## Work request
Starting at the line that contains "Полезные статьи (937, 16)", transcribe each line exactly through the last line of the data. Include nothing else.

** Provided information follows **

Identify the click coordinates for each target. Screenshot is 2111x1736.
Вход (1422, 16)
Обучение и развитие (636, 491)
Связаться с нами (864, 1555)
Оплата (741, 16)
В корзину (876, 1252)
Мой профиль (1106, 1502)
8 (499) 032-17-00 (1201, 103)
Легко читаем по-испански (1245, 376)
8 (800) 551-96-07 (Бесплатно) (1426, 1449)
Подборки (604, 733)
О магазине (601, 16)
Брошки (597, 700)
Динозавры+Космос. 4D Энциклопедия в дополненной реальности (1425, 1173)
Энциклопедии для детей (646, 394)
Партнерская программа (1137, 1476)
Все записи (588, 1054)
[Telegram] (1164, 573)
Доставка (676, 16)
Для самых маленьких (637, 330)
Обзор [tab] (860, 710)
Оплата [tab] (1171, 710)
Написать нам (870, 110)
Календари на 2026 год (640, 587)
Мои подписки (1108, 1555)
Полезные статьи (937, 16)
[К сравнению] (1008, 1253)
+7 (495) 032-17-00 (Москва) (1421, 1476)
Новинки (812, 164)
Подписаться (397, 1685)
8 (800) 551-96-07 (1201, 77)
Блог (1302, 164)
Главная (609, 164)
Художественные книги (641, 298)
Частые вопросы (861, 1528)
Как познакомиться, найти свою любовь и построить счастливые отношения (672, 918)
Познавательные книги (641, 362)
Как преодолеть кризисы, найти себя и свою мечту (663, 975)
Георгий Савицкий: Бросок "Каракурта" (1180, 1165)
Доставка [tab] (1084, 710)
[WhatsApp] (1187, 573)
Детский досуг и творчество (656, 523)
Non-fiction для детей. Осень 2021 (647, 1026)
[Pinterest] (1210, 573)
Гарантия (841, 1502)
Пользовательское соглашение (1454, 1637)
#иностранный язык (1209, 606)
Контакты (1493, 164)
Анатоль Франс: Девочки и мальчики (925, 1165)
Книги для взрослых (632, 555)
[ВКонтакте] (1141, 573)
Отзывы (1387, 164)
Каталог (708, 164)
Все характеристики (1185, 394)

** End of Provided information **

## Answer space
Полезные статьи (937, 16)
[К сравнению] (1008, 1253)
+7 (495) 032-17-00 (Москва) (1421, 1476)
Новинки (812, 164)
Подписаться (397, 1685)
8 (800) 551-96-07 (1201, 77)
Блог (1302, 164)
Главная (609, 164)
Художественные книги (641, 298)
Частые вопросы (861, 1528)
Как познакомиться, найти свою любовь и построить счастливые отношения (672, 918)
Познавательные книги (641, 362)
Как преодолеть кризисы, найти себя и свою мечту (663, 975)
Георгий Савицкий: Бросок "Каракурта" (1180, 1165)
Доставка [tab] (1084, 710)
[WhatsApp] (1187, 573)
Детский досуг и творчество (656, 523)
Non-fiction для детей. Осень 2021 (647, 1026)
[Pinterest] (1210, 573)
Гарантия (841, 1502)
Пользовательское соглашение (1454, 1637)
#иностранный язык (1209, 606)
Контакты (1493, 164)
Анатоль Франс: Девочки и мальчики (925, 1165)
Книги для взрослых (632, 555)
[ВКонтакте] (1141, 573)
Отзывы (1387, 164)
Каталог (708, 164)
Все характеристики (1185, 394)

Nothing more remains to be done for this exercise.